Personal information
- Full name: Luiz Antonio Linhares Garcia
- Date of birth: 11 November 1985 (age 39)
- Place of birth: Rondonópolis, Brazil
- Height: 1.87 m (6 ft 1+1⁄2 in)
- Position(s): Centre back

Youth career
- União Bandeirante
- Atlético Mineiro

Senior career*
- Years: Team / Apps / (Gls)
- 2005: Tubarão
- 2006–2007: União Rondonópolis
- 2007: Uberlândia
- 2008: 15 de Novembro
- 2008: Rondonópolis
- 2008–2009: Sun Pegasus
- 2009: São José-SP
- 2009: Mirassol
- 2009–2010: São José-SP / 8 / (0)
- 2010: Ituiutaba / 14 / (0)
- 2011–2013: Ponte Preta / 86 / (5)
- 2014: Sport / 13 / (0)
- 2015: Figueirense / 0 / (0)
- 2015–2016: Ponte Preta / 15 / (1)
- 2016–2017: Criciúma / 11 / (1)
- 2017–2018: Uberlândia / 7 / (1)
- 2019: Taubaté / 8 / (0)
- 2020: Concórdia / 0 / (0)
- 2020–2021: Moto Club / 7 / (0)
- 2021: União Rondonópolis / 3 / (1)

= Ferron (footballer) =

Brazilian footballer (born 1985)

Luiz Antonio Linhares Garcia (born 11 November 1985), commonly known as Ferron, is a Brazilian former footballer who played as a central defender.

==Club career==
Born in Rondonópolis, Mato Grosso, Ferron made his senior debuts with Tubarão, after representing União Bandeirante and Atlético Mineiro as a youth. In 2008, he moved abroad for the first time in his career, joining Hong Kong Premier League side Sun Pegasus FC.

Ferron returned to his homeland in the following year, after agreeing a deal with São José EC. After a short period with Mirassol he returned to São José in August 2009, remaining at the club until May of the following year.

In 2010 Ferron signed for Ituiutaba, appearing with the side in Série C. On 19 December 2010 he moved to Série B side Ponte Preta.

Ferron made his professional debut on 21 May 2011, starting in a 5–0 home routing over ASA, and scored his first goal six days later, but in a 1–3 away loss against Vila Nova. He finished the campaign with 30 appearances and three goals, as his side returned to Série A.

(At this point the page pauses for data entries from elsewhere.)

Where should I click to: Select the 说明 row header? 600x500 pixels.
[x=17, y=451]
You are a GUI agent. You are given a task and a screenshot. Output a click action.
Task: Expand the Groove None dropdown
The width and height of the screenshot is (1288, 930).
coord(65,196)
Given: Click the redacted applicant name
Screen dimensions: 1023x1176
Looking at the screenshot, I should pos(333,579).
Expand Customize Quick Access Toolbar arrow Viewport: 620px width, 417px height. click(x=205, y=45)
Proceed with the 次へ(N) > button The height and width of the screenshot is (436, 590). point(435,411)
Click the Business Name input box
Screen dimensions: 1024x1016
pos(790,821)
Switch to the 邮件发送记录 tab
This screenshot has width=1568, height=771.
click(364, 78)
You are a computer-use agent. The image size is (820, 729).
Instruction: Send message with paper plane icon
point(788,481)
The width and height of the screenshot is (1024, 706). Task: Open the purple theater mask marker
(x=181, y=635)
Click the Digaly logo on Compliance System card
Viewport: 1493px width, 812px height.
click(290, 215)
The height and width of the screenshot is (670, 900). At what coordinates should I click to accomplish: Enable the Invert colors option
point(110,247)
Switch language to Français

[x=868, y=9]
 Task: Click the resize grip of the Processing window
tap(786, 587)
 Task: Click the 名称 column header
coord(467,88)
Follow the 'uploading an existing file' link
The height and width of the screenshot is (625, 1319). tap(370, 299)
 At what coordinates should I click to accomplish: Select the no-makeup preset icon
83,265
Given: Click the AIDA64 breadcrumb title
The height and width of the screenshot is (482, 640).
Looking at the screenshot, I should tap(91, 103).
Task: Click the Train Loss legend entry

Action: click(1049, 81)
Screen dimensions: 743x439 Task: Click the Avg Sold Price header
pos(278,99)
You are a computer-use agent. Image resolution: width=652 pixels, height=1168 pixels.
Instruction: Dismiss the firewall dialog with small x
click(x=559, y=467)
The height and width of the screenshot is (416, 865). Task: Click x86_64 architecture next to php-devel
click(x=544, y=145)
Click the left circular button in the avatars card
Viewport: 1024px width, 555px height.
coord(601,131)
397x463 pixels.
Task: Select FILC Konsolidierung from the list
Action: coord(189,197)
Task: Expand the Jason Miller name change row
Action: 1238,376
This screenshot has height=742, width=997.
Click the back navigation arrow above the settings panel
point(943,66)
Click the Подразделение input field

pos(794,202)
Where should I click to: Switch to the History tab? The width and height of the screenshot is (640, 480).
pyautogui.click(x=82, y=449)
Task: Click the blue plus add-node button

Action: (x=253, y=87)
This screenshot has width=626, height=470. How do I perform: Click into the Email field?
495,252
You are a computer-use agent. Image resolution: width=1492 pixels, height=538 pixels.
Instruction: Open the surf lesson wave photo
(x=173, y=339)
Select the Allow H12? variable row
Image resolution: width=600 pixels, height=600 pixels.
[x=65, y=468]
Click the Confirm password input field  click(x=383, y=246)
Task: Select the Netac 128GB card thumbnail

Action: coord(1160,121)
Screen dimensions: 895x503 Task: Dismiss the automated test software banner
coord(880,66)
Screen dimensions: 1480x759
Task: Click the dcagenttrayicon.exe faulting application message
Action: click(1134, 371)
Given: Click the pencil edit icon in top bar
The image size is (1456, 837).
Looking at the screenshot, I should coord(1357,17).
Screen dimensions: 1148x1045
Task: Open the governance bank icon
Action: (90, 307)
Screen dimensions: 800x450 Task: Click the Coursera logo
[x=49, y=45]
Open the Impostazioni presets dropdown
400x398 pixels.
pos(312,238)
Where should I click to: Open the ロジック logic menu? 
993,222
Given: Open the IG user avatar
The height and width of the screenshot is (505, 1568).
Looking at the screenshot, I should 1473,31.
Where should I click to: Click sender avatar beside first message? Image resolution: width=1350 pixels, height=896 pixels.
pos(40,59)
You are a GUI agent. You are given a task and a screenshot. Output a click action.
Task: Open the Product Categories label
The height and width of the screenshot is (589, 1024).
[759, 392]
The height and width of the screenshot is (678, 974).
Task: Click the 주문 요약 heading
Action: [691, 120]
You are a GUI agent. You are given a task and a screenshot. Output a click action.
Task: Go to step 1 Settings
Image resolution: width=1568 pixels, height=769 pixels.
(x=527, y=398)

On 20 May 2012 Ferron made his debut in the main category of Brazilian football, playing the full 90 minutes in a 0–1 home loss against Atlético Mineiro. He scored his first goal in the top level on 22 July, netting his side's only in a 1–2 loss against Fluminense also at the Estádio Moisés Lucarelli.

On 12 December 2012 Ferron renewed with Ponte for a further year, but opted to leave the club roughly a year later, joining Sport Recife. On 22 December 2014, after appearing sparingly for the latter, he joined Figueirense.